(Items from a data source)
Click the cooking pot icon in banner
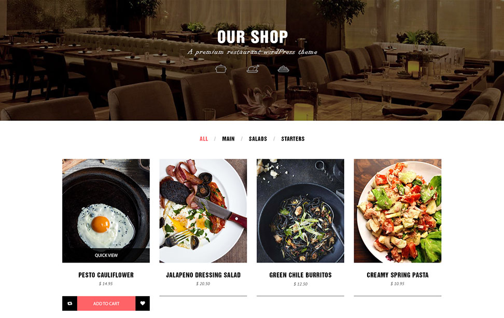 (220, 68)
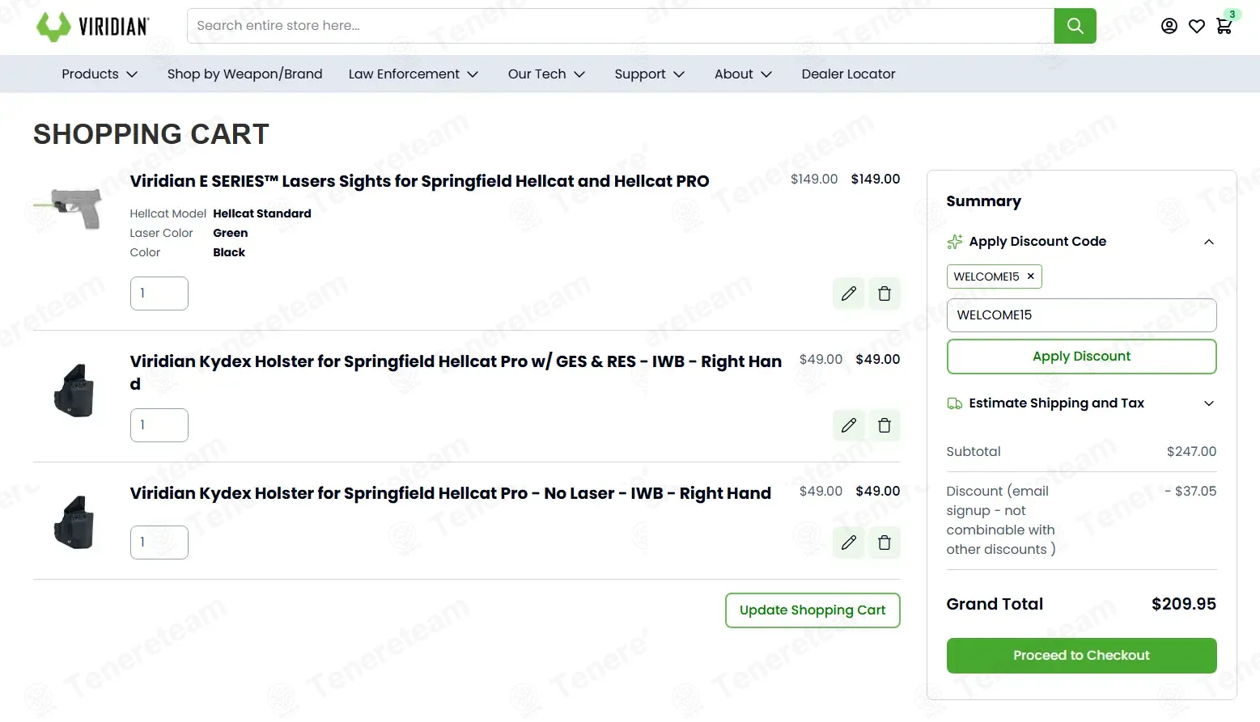
Task: Remove the No Laser holster from cart
Action: [885, 543]
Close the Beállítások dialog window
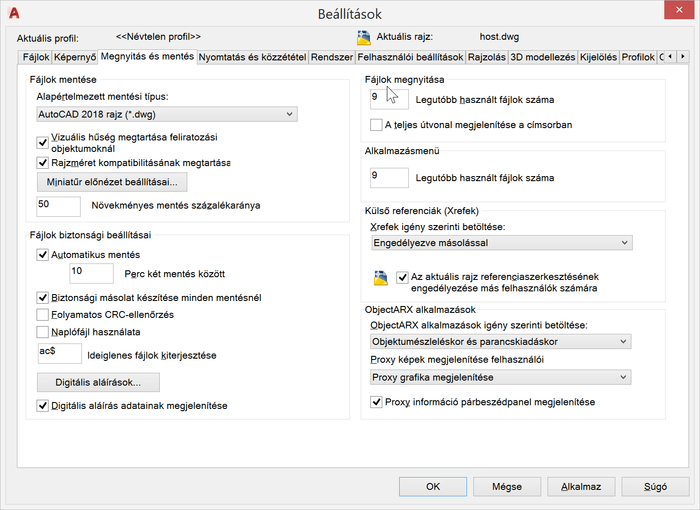This screenshot has width=700, height=510. pos(679,10)
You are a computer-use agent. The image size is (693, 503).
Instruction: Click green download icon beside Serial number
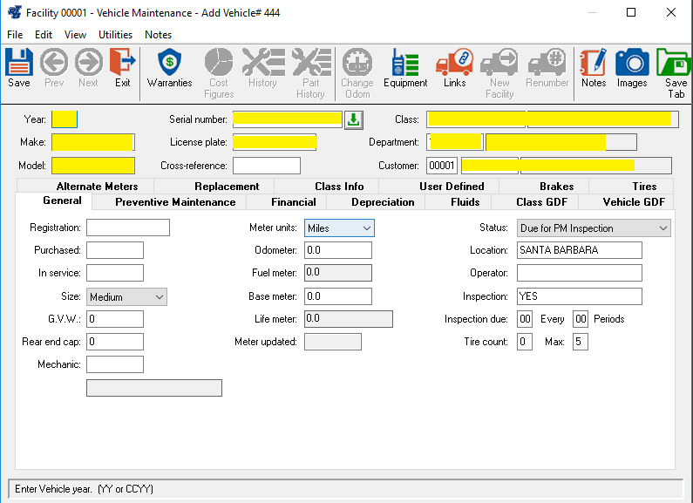(354, 119)
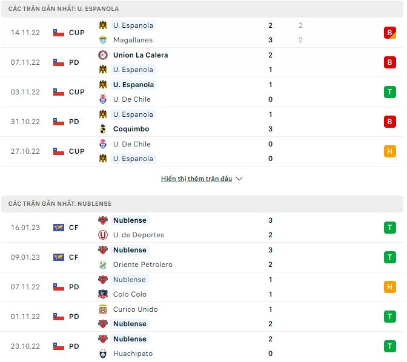Click orange 'H' result badge for 27.10.22
The width and height of the screenshot is (407, 362).
click(389, 151)
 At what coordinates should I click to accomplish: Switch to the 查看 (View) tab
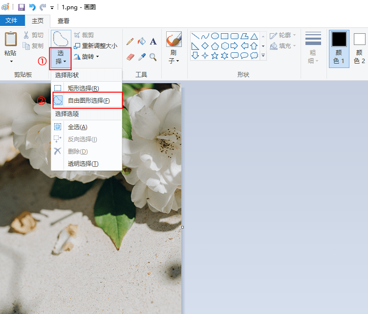pos(64,21)
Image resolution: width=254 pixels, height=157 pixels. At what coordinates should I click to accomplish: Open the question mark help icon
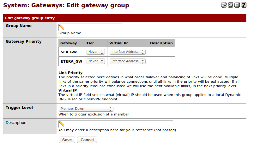click(x=244, y=5)
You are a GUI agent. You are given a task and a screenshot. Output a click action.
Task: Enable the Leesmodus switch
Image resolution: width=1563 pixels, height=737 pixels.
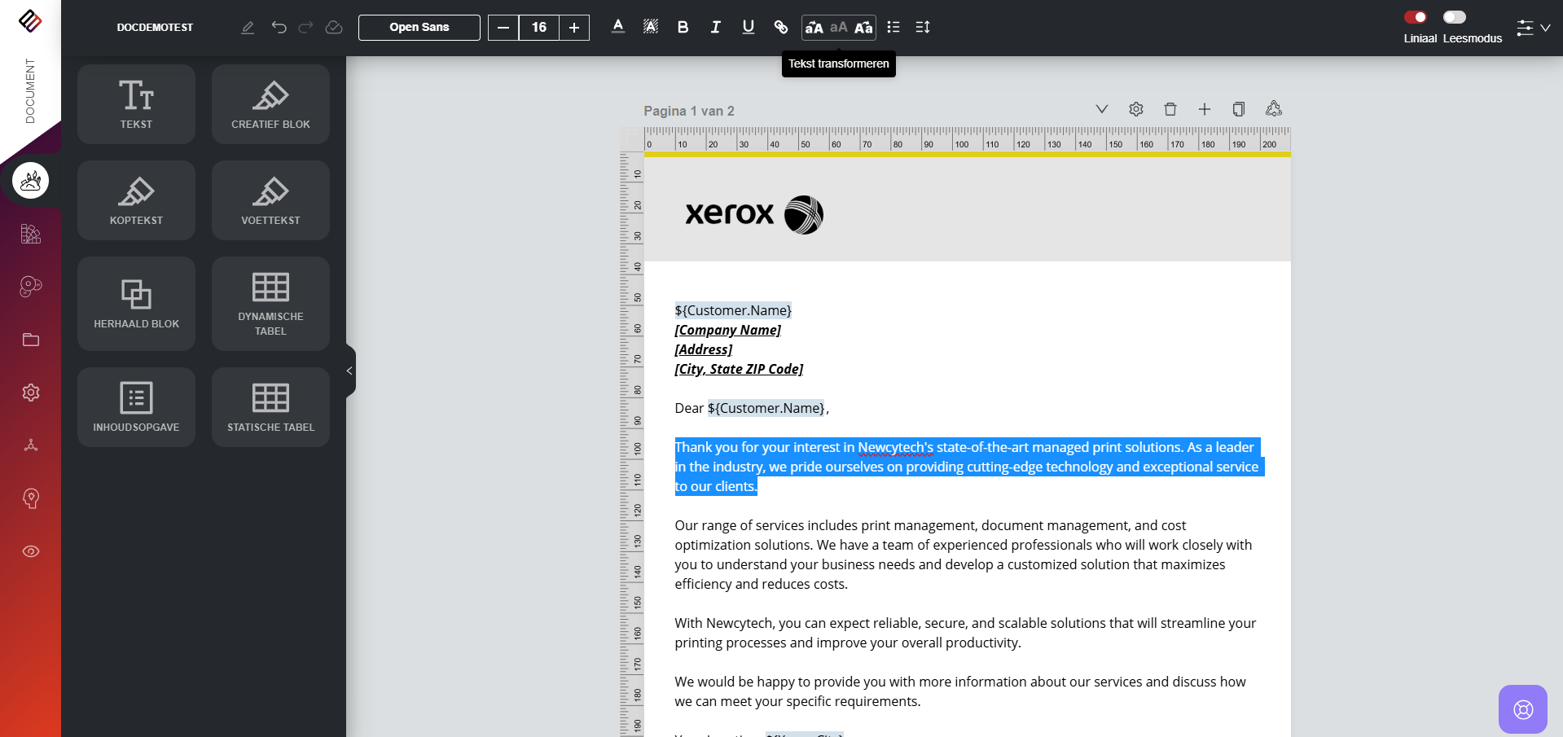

TASK REQUIREMENTS: Repeat exactly the lines from the one containing "Task: Enable the Leesmodus switch" through the last line of the records above, both included, and leave out the pictures.

RESULT FOR THIS EXERCISE:
Task: Enable the Leesmodus switch
Image resolution: width=1563 pixels, height=737 pixels.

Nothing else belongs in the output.